-- start of DOCUMENT --
The Mark-8 is a microcomputer design from 1974, based on the Intel 8008 CPU (which was the world's first 8-bit microprocessor). The Mark-8 was designed by Jonathan Titus, a Virginia Tech graduate student in Chemistry. After building the machine, Titus decided to share its design with the community and reached out to Radio-Electronics and Popular Electronics. He was turned down by Popular Electronics, but Radio-Electronics was interested and announced the Mark-8 as a 'loose kit' in the July 1974 issue of Radio-Electronics magazine.

Project kit 

The Mark-8 was introduced as a 'build it yourself' project in Radio-Electronics'''s July 1974 cover article, offering a US$5 booklet containing circuit board layouts and DIY construction project descriptions, with Titus himself arranging for $50 circuit board sets to be made by a New Jersey company for delivery to hobbyists. Prospective Mark-8 builders had to gather the various electronics parts themselves from various sources. A couple of thousand booklets and some one-hundred circuit board sets were eventually sold.
-- end of DOCUMENT --
-- start of INFORMATION SHOWN --
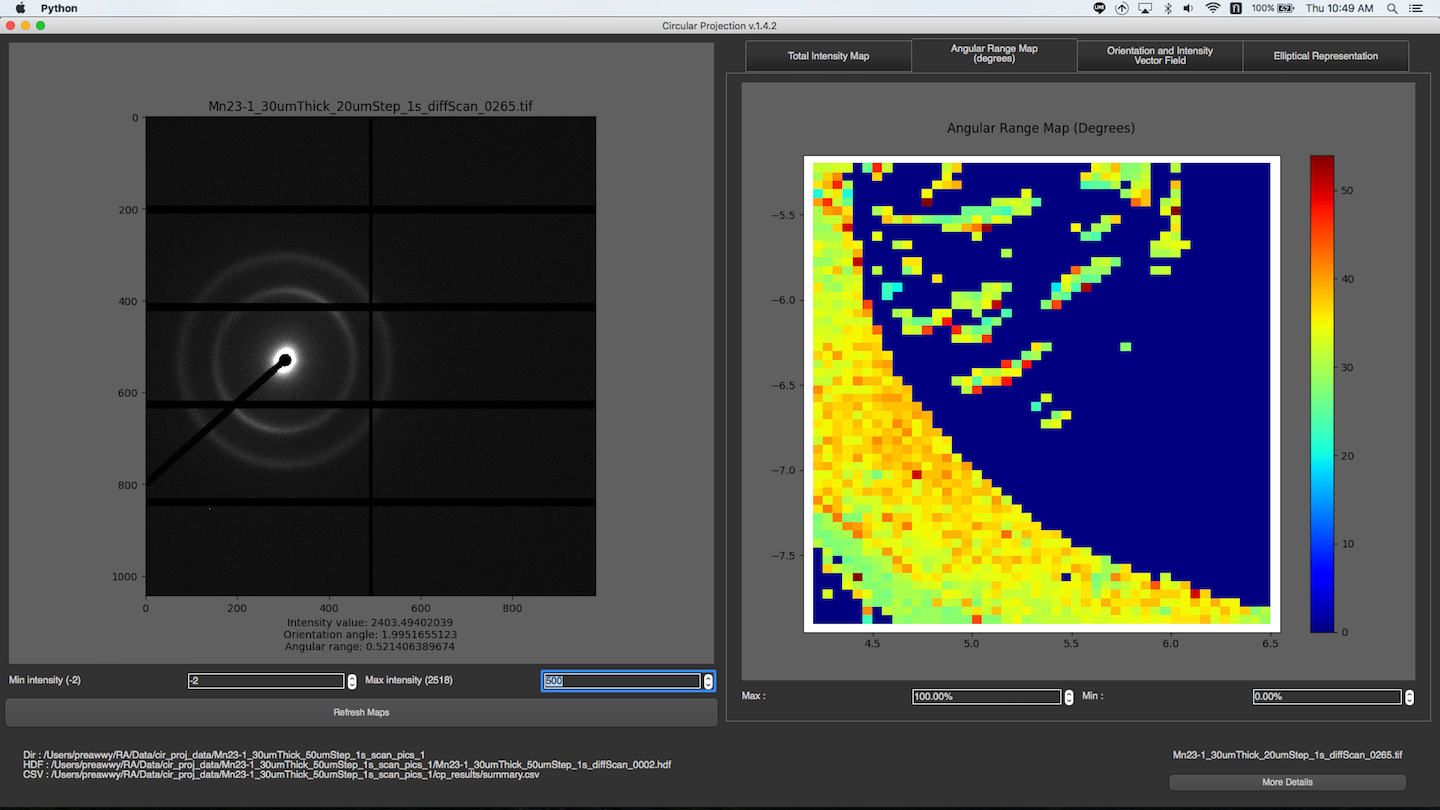Open the Apple menu icon
The height and width of the screenshot is (810, 1440).
[20, 8]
-- end of INFORMATION SHOWN --
→ **EXERCISE SET**
a - Answer each of these questions from the Mark-8 text.
(i) Which CPU was the Mark-8 based on?
(ii) How much did the booklet offered in the July 1974 cover article cost?
(iii) About how many circuit board sets were eventually sold?
b - Using the Mark-8 text, explain why Titus contacted the two magazines and why the Mark-8 was announced in Radio-Electronics.
c - Continue the Mark-8 text from the point where it stops.

→ **RESPONSES**
a -
(i) The Intel 8008, the world's first 8-bit microprocessor.
(ii) US$5.
(iii) Some one hundred.

b - After building the machine, Titus decided to share its design with the community, so he reached out to Radio-Electronics and Popular Electronics. Popular Electronics turned him down, but Radio-Electronics was interested and announced the Mark-8 as a 'loose kit' in its July 1974 issue.

c -
The Mark-8 was introduced in R-E as "Your Personal Minicomputer" as the word 'microcomputer' was still far from being commonly used for microprocessor-based computers. In their announcement of their computer kit, the editors placed the Mark-8 in the same category as the era's other 'minisize' computers.  As quoted by an Intel official publication, "The Mark-8 is known as one of the first computers for the home."

 Influences 
Although not very commercially successful, the Mark-8 prompted the editors of Popular Electronics'' magazine to consider publishing a similar but more easily accessible microcomputer project, and just six months later, in January 1975, they went through with their plans announcing the Altair 8800. According to a 1998 Virginia Tech University article, Titus' Mark-8 microcomputer now resides in the Smithsonian Institution's "Information Age" display

See also
 Microcomputer
 Minicomputer
SCELBI
MCM/70
Micral

References

External links
 Mark-8 Minicomputer – an original Mark-8, restored to working condition
 A Mark-8 Experience – Terry Ritter's detailed memoir of building and running a Mark-8 in 1974.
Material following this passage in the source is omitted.